R. E. L. Smith testified, among other things that:
"When the man in charge of the stock came from the restaurant where he had been eating, I explained the case. He walked up and says, `What is the matter?' A crowd was standing around there, and I explained the case to him; also I made the suggestion that he take the stock and unload it, and get a veterinary to take charge of the animal, and he finally decided to do it, and he says, `Well, I believe I will do that;' so we set the car for the main line and put the caboose back on the train and it stayed there probably several minutes — 10 or 12 minutes — he says, `If you boys will be good enough to put the stock back on the train, I will take her on.' He made the statement to us and we went and cut the caboose off and put the car of stock on the train, and he says, `I hate to lose the market in Ft. Worth.' He says, `I would rather lose the animal than lose the market at Ft. Worth.'"
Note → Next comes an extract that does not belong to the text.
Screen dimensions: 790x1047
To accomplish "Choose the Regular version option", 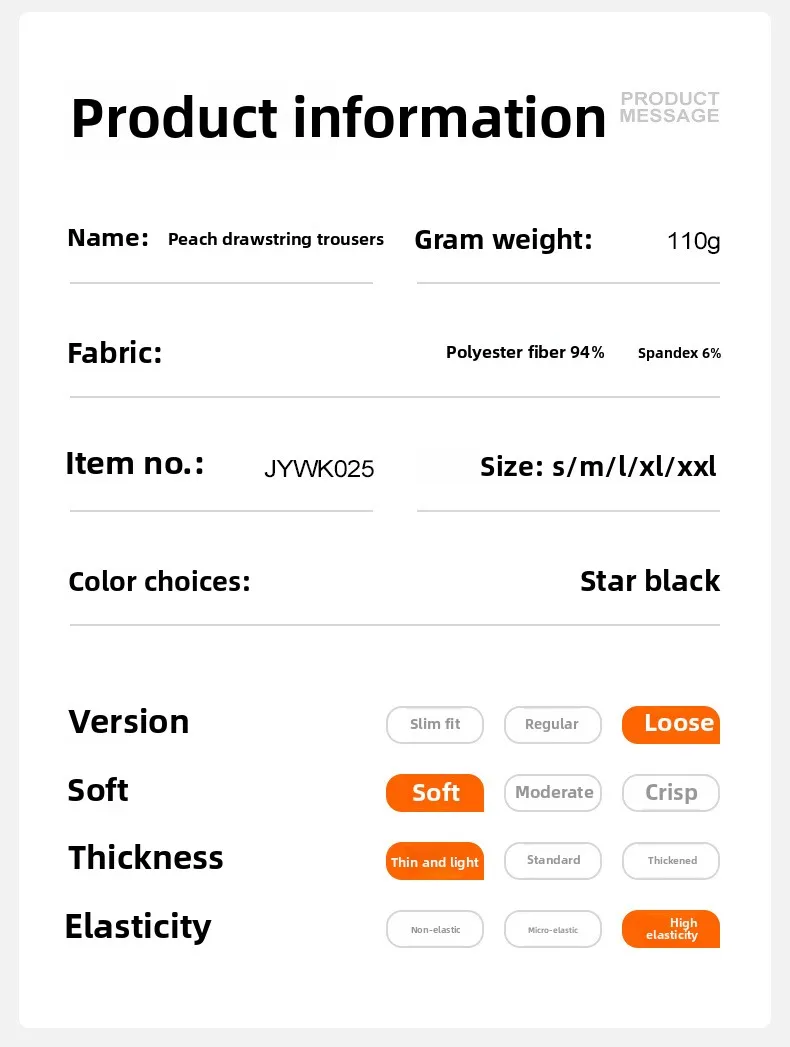I will tap(553, 725).
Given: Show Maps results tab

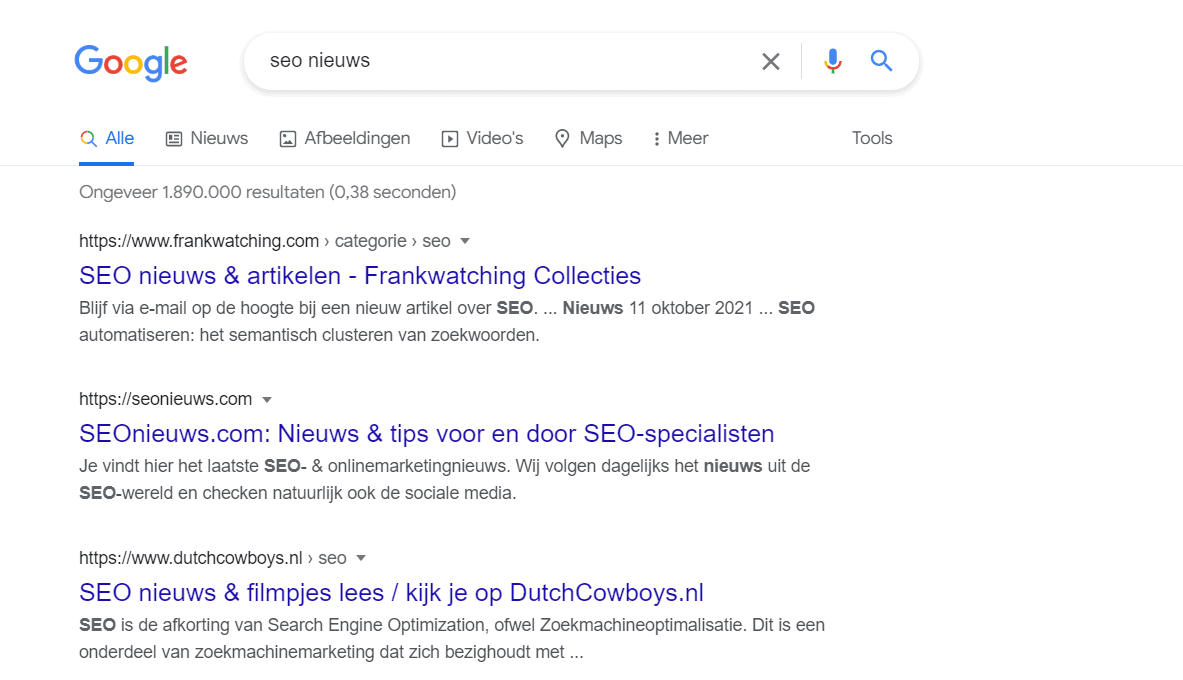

There was other testimony of like tendency, but enough has been quoted to illustrate the conclusions we have reached. We think it must now be settled that in shipments of live stock the carrier is not liable for injuries arising alone from the inherent nature, disposition, or vice of the animals. Railway v. Berry,
Or in whatever way the injury may have been brought about, if the mare was seriously injured at Amarillo, either in the pens or in the cars, and knowledge of this fact was brought home to appellee's caretaker, or agent, and he either knew, or might have known by the exercise of due care, the danger of further transportation, and with such knowledge declined to unload her and to take such reasonable care and precaution as might have resulted in the mare's recovery, and, as he expresses it, "took a chance on it," and the further transportation, unaccompanied by any negligence on the part of appellant's servants, resulted in the death of the mare, then also would appellant have been entitled to a verdict. In such a state of the evidence, should the jury so find, appellee's servant must be held to have deliberately assumed the risk of the mare's death.
Or, if after a discovery of the mare's injured condition at Amarillo, the direction of appellee's agent to continue her shipment constituted under all of the circumstances, such a want of ordinary care as would amount to negligence on his part, and if such negligence proximately contributed to the final result, then it would be the duty of the jury to find for appellant, notwithstanding there may also have been negligence on the part of appellant's servants in the further transportation, as well as in bringing about the injury. For the law is that, after the discovery of an injury, even wrongfully occasioned, the duty rests upon the owner of the property injured to exercise reasonable care to save it or to lessen the injury, if it can be done. K. C., M. O. Ry. Co. v. McCunningham,
We concluded that appellant was entitled to have the several theories we have suggested arising from the evidence presented in appropriate instructions to the jury. This was not done, although appellant properly excepted to the court's charge and requested several special instructions which at least suggested such defenses. See Olds Motor Co. v. Churchill,
It is ordered that the judgment be reversed, and the cause remanded for a new trial.